Summer in Moab has a reputation that does real damage before you even check the forecast. "It'll be 105 degrees." "You'll melt." "Wait until fall." All of that is technically accurate for the high desert at noon in July. Here's what it leaves out: the right vehicle has air conditioning, six-point harnesses, and enclosed glass panels that make the outside temperature largely irrelevant. The summer heat narrative was written before climate-controlled UTVs existed. It hasn't caught up to what's actually possible.
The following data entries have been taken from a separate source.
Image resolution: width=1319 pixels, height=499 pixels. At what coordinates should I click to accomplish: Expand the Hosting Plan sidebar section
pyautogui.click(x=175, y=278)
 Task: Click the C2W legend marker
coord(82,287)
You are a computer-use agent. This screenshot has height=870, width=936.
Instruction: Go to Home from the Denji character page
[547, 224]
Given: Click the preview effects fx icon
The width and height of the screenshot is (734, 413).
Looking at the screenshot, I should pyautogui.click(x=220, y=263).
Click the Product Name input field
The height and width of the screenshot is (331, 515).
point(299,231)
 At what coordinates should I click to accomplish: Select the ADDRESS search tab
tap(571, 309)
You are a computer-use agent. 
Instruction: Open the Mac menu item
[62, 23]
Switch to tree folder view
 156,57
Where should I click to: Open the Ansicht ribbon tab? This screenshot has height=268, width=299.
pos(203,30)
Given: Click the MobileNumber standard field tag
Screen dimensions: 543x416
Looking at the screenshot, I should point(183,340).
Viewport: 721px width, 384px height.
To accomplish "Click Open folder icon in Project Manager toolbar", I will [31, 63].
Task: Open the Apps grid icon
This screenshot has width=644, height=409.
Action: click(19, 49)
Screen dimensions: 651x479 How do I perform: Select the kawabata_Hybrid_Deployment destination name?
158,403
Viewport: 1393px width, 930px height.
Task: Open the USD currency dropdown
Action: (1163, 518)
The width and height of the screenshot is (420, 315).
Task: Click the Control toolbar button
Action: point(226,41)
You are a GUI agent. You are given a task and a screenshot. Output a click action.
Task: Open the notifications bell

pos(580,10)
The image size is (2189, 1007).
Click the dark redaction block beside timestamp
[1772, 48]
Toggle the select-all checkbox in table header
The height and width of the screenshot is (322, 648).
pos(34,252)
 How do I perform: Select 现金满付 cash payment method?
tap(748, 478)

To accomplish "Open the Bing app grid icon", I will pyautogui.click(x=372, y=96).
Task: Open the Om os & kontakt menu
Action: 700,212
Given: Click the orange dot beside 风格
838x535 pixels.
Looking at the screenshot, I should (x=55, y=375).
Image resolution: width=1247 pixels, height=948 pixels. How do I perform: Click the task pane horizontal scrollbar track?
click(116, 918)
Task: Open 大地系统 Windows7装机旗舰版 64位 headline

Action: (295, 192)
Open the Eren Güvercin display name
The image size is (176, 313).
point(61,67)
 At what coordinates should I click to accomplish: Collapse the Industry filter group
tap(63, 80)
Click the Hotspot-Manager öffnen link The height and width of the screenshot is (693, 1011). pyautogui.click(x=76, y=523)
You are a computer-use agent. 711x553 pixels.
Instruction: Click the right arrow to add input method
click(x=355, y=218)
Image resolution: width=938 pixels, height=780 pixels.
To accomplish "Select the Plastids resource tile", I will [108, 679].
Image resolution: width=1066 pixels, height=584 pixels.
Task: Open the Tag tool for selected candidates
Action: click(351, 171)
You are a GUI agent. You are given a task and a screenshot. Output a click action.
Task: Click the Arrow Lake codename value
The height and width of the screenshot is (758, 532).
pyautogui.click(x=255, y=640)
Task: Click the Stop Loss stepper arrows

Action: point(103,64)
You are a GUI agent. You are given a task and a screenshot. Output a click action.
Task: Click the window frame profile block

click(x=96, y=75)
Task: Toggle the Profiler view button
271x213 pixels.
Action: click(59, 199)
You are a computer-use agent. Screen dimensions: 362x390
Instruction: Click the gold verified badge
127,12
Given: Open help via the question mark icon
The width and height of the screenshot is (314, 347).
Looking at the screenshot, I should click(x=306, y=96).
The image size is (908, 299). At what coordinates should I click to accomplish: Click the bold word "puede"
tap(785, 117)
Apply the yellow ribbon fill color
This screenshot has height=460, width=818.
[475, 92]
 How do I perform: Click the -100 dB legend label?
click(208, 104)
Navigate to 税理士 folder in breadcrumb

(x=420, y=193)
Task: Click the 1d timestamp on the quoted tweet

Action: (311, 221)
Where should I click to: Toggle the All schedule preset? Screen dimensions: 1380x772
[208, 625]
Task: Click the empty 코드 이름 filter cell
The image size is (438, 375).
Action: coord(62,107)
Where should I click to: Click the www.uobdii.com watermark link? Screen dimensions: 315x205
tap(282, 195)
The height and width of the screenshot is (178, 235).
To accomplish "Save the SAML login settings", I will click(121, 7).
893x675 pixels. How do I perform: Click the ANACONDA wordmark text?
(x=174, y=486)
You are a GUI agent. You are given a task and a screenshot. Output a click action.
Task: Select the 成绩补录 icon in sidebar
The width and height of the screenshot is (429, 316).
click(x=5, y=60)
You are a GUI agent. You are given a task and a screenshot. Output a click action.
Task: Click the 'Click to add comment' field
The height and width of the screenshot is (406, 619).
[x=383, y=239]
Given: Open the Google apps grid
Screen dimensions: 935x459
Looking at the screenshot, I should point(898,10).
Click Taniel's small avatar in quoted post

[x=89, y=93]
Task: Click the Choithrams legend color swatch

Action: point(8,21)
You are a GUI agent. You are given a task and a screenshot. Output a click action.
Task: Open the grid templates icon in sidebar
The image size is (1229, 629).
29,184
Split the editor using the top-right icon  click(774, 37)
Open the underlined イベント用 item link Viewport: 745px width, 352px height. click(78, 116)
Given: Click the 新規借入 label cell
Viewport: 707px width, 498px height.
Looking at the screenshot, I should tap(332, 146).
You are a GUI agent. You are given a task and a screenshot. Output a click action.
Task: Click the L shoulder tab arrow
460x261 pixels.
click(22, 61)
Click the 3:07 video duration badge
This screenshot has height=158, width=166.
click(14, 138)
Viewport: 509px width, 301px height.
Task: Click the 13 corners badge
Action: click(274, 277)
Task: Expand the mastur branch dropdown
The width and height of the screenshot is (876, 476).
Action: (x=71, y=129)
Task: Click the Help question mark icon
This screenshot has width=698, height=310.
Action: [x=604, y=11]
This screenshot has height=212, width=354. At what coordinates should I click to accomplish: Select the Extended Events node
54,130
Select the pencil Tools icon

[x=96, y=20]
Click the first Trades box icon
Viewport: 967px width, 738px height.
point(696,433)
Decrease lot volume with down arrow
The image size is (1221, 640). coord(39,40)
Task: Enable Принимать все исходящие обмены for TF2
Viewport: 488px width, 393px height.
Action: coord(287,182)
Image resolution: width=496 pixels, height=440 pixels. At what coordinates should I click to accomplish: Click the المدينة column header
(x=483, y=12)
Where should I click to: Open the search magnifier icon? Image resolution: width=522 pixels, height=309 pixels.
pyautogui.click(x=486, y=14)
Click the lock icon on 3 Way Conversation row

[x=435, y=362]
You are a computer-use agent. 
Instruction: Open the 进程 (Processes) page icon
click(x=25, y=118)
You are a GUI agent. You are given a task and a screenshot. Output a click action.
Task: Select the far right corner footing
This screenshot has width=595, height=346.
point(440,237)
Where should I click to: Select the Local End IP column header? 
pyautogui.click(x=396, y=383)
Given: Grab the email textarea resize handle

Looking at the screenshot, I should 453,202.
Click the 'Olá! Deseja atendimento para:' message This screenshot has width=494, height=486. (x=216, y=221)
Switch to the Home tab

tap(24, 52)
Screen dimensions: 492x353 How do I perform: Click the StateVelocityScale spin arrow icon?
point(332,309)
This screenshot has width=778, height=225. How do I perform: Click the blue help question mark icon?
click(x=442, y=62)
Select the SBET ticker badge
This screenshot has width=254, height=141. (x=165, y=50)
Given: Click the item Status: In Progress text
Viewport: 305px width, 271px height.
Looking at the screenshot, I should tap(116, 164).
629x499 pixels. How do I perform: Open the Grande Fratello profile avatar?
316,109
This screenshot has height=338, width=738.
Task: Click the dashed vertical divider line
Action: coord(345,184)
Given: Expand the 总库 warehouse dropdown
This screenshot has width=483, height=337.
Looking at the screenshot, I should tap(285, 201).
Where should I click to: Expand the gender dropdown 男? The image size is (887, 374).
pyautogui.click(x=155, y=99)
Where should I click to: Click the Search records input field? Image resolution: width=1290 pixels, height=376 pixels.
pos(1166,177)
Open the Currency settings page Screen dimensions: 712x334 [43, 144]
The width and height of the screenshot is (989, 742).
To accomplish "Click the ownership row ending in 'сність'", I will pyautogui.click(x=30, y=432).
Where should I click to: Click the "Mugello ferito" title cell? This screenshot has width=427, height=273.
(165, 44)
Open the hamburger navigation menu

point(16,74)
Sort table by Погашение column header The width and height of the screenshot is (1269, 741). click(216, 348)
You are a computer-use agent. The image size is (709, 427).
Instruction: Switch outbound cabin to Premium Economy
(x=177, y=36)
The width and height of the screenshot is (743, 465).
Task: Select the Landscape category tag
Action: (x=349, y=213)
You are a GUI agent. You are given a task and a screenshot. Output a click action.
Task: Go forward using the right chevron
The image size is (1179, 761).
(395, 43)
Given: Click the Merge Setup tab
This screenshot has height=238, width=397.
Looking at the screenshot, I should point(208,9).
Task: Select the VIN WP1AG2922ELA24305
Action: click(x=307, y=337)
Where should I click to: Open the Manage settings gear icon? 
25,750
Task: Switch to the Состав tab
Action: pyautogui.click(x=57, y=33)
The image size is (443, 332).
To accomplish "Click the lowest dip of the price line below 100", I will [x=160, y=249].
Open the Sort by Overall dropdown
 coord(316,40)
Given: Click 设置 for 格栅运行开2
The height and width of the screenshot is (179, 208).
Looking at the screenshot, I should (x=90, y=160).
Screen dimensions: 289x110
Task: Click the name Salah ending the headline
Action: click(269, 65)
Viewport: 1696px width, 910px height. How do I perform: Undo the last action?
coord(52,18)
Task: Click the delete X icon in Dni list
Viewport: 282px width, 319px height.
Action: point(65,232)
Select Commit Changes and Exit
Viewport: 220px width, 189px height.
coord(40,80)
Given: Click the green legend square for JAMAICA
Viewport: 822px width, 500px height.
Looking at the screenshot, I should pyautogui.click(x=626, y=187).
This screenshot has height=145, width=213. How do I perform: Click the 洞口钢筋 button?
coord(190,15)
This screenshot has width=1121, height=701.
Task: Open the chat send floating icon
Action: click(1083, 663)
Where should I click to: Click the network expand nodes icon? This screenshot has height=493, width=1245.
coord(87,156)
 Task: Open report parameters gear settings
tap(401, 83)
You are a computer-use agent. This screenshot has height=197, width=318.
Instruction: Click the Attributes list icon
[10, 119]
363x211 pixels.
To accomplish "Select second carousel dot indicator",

The Summer Heat Problem—And Why It's Overblown for the Right Trip
Moab's summer temperatures are real. July and August regularly hit 95–105°F, and exposed trails amplify that with reflected heat from sandstone surfaces. For visitors hiking the national parks or riding in open-top vehicles, the heat is a significant factor. But the assumption that high temperatures make all outdoor adventure miserable ignores a fairly important variable: the vehicle you're sitting in. If you're in an enclosed, climate-controlled UTV, the ambient temperature outside is close to irrelevant. You're in a cab with cold air, looking at red rock through a window rather than sweating into it.
Summer also carries real advantages that fall visitors don't get. Longer daylight windows. Thinner crowds on weekday mornings. Thunderstorms that create dramatic skies and cooler afternoon air. And the desert at full summer saturation—the reds and oranges of Moab's slickrock are most vivid in harsh direct light, not overcast autumn skies.
How Climate-Controlled UTVs Changed the Equation
The Polaris Xpedition XP5 Northstar: Not Your Average Side-by-Side
The Polaris Xpedition XP5 Northstar is the vehicle that makes summer tours genuinely viable in a way that open-air UTVs simply aren't. The Northstar edition includes a factory-installed climate control system—real heating and air conditioning, not an aftermarket clip-on fan. The enclosed cab keeps dust out, filters the air, and maintains interior temperatures that are entirely disconnected from what the desert is doing outside.
Add stadium seating that elevates rear passengers above the front row for unobstructed sightlines, six-point harnesses, and preloaded GPS trail navigation, and you have a vehicle engineered for exactly this kind of environment. Your group doesn't survive the summer heat. They stop noticing it.
Timing Your Tour Around the Heat
Even with a climate-controlled vehicle, smart scheduling matters. Morning tours departing between 7 and 9 a.m. offer the best trail conditions: cooler air in canyon sections, lower sun angle for photography, and lighter wind. If your tour includes exposed rim viewpoints or significant time outside the vehicle, mornings give you the most comfortable windows by a wide margin.
Midday is the most intense window, roughly 11 a.m. to 3 p.m. If your tour falls in this range, the enclosed cab is doing its best work. Bring water regardless. Step out of the vehicle at viewpoints, take your photos, and appreciate the cold air when you get back in. Afternoon tours from 4 to 6 p.m. can be striking if monsoon season hasn't kicked in—the light goes golden fast, and the heat retreats with it.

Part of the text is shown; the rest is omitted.